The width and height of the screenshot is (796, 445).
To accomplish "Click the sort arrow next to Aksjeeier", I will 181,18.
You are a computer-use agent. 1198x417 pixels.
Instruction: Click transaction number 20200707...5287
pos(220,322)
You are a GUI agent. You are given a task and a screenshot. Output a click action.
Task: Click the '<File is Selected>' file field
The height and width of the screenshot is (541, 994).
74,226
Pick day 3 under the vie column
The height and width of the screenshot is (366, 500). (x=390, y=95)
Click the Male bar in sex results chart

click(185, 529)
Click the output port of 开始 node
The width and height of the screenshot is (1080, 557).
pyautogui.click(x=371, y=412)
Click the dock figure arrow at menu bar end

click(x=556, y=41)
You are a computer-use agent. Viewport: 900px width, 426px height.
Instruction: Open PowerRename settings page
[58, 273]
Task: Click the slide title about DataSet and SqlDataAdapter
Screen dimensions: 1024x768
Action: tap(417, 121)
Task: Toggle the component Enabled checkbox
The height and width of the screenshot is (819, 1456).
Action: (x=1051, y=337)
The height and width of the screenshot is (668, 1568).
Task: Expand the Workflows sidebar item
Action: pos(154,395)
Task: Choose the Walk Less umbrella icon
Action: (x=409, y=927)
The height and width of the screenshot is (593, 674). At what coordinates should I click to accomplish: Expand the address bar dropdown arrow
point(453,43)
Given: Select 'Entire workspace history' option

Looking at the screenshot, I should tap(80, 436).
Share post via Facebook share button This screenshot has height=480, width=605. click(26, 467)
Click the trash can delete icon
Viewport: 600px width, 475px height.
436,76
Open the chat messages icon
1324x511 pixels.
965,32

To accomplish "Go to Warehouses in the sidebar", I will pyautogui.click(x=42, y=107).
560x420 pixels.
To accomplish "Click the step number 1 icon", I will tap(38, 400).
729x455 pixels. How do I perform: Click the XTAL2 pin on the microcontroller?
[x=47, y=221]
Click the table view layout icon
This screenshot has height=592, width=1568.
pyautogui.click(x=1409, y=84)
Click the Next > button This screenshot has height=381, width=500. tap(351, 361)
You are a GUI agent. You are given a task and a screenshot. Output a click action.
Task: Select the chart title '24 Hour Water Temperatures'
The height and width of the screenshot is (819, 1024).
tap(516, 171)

*Required task*.
Please collect every line of the listing above that contains the string "computer", matching case exactly, and copy each line in full.

*Complete output*.
You are a computer-use agent. 1198x417 pixels.
You are a computer-use agent. Viewport: 900px width, 426px height.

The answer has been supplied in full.